The ‘literary’ attitude resists absolutes, totalizing grids, final solutions, the search for Truth. What Rorty wants to keep going is an intellectual and writerly practice mindfully uninterested in final solutions and absolute truths, and just as mindfully set on carrying on a conversation that is materially attentive and useful. This is what Rorty means by saying philosophers should become ‘literary’ critics.

 

Philosophy after Metaphysics

Rorty was a controversial figure, although less so now than before his death in 2007. Scholarly interest in his work is surging and efforts are made to put his work to use. It is not surprising, really, that it caused consternation to ask philosophers to take the side of the poets in “the ancient quarrel,” and thus to give up their governing ambition and adopt a radically different self-conception. But I would propose that Rorty’s effort to reconceptualize philosophy as a ‘literary’ kind of criticism is one of the most vital suggestions we can take from his work. We sorely need intellectuals that want to work in this spirit: who want to make a better future more than they want to get it right. And while provocative, Rorty’s narrative is a hopeful one, more hopeful than Nietzsche’s. For philosophy is assumed to be capable of reimagining itself as an open-ended, curious, imaginative, poetic kind of practice—one that sees our imagination as our greatest asset and centers the skill of poetically making and remaking vocabularies, and by this our understanding of our world.

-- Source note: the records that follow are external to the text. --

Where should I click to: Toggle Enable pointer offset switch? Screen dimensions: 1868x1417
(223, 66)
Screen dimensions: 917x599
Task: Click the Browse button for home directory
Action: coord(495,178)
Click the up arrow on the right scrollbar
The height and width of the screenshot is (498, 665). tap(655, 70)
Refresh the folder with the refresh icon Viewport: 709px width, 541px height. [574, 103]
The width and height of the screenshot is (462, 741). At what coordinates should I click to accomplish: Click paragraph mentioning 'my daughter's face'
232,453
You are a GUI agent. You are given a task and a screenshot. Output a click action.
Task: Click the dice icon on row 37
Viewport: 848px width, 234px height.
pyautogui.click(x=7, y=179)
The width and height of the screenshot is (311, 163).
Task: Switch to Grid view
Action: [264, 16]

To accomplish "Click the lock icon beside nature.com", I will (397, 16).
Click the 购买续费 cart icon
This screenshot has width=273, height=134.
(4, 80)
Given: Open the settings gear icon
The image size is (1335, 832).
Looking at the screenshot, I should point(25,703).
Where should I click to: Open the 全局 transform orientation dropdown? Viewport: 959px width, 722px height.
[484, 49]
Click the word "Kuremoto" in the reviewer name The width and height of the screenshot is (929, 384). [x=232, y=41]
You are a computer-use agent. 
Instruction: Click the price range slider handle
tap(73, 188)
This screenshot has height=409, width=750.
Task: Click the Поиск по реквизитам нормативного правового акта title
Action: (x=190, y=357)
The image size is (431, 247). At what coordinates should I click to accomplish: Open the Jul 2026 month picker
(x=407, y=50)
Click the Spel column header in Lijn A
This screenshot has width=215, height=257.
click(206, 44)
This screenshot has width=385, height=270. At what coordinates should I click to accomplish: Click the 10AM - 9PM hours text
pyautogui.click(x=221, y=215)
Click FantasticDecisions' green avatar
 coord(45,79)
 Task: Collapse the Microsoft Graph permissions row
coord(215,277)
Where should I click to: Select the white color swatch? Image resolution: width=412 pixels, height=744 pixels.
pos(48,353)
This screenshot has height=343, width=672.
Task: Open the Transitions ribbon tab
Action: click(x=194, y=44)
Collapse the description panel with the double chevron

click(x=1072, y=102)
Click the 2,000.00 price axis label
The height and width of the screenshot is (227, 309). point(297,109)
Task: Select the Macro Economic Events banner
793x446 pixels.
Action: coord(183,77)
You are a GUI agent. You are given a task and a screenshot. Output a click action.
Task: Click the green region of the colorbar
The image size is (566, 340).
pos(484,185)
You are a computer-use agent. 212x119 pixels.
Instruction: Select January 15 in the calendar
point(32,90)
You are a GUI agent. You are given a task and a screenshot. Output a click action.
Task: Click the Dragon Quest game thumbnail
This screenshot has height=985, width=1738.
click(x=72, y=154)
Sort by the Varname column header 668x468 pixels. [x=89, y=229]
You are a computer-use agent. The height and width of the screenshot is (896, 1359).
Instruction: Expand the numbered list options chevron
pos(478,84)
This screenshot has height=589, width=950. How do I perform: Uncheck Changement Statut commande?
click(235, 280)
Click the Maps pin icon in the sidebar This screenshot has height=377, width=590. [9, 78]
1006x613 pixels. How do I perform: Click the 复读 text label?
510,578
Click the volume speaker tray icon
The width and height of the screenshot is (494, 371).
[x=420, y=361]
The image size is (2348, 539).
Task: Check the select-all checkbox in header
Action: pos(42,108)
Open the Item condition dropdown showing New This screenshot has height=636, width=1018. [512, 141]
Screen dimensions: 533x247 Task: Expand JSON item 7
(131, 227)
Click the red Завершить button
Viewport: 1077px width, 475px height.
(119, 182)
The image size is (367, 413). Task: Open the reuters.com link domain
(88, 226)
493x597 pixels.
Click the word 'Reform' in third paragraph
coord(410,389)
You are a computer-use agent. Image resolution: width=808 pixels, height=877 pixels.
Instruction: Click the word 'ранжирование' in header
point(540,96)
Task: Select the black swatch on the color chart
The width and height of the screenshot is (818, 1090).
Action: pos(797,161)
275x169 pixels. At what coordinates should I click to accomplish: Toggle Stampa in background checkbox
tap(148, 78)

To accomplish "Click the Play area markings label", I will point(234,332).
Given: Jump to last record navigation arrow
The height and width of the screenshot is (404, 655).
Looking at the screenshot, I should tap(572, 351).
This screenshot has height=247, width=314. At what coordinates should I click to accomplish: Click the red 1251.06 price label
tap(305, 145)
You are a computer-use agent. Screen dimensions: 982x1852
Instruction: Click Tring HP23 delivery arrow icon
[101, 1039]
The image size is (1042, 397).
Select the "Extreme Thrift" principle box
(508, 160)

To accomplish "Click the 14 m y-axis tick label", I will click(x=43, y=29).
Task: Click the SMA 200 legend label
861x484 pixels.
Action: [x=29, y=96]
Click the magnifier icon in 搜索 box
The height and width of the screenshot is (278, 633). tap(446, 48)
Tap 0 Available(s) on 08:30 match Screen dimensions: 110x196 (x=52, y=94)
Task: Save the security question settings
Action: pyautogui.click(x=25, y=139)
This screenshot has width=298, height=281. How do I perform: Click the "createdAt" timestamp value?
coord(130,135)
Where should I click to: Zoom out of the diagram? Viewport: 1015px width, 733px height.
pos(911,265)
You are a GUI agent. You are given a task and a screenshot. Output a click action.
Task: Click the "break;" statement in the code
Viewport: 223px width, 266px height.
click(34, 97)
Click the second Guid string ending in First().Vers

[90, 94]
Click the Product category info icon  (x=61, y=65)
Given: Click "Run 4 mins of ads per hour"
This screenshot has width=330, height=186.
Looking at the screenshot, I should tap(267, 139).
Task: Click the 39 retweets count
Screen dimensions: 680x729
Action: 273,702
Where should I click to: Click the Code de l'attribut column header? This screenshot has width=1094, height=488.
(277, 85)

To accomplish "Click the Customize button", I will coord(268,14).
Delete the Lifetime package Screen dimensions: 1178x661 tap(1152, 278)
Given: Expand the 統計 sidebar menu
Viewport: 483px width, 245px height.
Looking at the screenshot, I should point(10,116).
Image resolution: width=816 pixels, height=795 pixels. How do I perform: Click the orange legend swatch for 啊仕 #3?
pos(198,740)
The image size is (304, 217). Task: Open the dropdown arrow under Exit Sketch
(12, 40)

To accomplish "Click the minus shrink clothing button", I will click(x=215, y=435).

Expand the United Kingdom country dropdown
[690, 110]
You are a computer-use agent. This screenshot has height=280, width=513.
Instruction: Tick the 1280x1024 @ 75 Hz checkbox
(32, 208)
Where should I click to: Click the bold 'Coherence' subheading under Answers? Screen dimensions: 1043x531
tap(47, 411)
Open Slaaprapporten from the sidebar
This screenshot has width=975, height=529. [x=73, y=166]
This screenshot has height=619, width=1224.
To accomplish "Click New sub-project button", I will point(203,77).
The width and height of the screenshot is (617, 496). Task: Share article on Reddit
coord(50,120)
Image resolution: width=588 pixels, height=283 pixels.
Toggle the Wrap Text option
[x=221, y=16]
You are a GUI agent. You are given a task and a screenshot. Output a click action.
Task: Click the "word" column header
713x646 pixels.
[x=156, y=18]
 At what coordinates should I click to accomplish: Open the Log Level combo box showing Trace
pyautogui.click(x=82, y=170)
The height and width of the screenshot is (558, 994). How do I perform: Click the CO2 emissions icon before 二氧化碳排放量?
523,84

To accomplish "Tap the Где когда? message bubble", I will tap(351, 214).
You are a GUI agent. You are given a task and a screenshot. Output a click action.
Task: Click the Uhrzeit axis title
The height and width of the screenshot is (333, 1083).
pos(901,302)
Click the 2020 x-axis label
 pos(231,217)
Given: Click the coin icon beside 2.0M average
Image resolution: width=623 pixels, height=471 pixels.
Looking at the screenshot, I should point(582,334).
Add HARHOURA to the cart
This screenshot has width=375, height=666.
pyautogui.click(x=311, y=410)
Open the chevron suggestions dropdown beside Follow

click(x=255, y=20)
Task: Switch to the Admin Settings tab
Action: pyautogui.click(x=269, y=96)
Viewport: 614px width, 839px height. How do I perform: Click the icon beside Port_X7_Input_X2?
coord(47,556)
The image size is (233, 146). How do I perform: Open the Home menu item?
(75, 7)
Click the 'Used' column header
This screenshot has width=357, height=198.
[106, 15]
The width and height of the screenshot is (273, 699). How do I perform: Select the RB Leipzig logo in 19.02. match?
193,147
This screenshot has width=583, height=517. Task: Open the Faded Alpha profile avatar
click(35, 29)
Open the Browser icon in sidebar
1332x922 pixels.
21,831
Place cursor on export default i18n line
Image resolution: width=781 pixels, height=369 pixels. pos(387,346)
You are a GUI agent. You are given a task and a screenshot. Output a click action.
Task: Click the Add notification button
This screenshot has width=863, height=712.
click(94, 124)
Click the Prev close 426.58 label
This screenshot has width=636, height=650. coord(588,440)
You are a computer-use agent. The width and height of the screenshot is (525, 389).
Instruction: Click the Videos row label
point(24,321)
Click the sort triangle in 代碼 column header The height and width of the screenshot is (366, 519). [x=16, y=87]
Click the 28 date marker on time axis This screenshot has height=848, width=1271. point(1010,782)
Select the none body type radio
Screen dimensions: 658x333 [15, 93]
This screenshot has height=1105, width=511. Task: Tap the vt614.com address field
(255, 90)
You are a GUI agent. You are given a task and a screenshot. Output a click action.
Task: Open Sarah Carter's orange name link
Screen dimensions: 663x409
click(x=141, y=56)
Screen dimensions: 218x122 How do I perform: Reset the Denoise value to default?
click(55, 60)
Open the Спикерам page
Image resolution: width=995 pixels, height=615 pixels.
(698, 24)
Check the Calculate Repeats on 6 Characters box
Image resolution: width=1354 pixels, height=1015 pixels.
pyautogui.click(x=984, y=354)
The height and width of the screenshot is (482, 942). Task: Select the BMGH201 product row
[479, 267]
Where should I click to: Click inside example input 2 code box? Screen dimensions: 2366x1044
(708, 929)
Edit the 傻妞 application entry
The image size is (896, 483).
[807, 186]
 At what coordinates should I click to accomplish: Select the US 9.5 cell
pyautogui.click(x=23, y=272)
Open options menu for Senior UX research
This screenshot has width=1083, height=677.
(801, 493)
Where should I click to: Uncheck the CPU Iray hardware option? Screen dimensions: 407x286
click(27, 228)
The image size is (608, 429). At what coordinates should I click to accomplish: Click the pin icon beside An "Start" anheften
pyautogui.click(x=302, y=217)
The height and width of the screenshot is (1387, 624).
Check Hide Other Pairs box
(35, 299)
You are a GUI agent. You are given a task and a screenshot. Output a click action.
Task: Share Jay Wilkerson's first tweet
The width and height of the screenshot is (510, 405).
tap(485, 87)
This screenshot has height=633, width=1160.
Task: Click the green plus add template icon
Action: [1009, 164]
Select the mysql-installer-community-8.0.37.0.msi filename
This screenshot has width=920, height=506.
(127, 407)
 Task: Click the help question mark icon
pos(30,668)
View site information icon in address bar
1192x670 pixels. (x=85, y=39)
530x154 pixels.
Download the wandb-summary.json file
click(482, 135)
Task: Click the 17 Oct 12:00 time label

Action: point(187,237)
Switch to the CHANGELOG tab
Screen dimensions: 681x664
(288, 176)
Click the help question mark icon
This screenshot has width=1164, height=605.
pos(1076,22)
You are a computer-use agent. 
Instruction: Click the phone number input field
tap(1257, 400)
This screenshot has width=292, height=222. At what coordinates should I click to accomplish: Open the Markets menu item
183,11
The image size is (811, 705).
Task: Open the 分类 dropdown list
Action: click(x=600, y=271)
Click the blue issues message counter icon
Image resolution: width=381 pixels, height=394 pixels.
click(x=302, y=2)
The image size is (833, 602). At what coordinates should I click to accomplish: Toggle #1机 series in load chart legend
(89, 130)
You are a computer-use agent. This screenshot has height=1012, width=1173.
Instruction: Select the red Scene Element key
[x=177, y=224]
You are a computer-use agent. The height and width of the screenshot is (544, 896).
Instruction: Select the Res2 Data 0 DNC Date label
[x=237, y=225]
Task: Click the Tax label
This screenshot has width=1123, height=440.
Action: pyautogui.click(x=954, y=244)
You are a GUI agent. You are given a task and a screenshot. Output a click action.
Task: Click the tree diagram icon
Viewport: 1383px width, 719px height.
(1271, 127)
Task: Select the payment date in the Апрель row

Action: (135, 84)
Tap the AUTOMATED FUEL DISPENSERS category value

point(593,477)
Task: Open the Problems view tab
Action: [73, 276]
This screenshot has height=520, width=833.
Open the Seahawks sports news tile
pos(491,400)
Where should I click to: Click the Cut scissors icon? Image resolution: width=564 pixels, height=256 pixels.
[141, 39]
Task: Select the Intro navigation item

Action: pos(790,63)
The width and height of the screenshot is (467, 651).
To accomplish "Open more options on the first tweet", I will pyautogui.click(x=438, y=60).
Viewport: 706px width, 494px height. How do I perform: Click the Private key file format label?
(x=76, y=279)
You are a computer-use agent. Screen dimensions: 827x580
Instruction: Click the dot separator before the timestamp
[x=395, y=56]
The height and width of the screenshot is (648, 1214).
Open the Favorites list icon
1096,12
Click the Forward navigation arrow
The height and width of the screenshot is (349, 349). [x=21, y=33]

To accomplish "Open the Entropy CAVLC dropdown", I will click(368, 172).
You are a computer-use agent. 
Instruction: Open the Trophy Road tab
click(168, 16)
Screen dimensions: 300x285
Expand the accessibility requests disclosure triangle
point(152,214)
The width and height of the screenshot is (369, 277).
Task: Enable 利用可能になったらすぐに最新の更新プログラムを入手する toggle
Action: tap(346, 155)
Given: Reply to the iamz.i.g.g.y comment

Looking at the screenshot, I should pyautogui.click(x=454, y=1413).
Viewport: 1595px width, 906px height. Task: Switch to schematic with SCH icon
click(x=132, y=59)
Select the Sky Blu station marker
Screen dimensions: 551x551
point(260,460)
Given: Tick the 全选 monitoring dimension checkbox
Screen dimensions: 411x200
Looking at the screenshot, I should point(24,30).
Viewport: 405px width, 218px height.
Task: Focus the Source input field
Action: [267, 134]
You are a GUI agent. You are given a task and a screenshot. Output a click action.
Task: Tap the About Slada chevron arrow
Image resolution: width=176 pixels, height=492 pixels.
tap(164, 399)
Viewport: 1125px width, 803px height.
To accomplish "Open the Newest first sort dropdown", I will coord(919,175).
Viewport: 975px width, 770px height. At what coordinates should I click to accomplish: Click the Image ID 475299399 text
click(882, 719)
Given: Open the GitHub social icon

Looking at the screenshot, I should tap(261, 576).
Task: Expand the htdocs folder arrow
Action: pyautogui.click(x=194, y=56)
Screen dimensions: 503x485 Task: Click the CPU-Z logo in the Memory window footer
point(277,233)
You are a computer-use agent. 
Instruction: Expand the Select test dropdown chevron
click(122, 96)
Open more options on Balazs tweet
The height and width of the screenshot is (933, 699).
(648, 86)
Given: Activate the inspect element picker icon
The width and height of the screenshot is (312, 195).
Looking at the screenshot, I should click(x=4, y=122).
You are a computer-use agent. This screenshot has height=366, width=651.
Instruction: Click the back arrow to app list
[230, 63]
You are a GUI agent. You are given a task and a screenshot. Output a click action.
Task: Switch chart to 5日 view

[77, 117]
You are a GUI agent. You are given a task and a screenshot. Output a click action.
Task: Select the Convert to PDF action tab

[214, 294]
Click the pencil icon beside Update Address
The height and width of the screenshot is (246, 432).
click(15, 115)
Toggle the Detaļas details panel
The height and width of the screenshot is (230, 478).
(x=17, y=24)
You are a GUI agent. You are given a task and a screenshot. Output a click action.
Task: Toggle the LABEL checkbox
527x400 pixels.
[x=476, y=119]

Right now, unless we do remake our world, humanity and every form of life on this planet is in peril. We live in terrifying times, and yet we spend so much time and energy arguing about who is right in principle, and not enough energy on making matters right. Metaphysics wants to understand the Nature of Things. We should prioritize understanding what other people are saying and why. We need to negotiate shared ways to talk, to agree on knowledge equilibria and workable, mitigating practices, to enable us to collectively act. We need to pragmatically multi-solve our problems rather than ask ‘what is the answer?’. We would do well to think with Rorty of “objectivity as solidarity”—and well to suffuse everything we do with a desire to poetically remake who we are.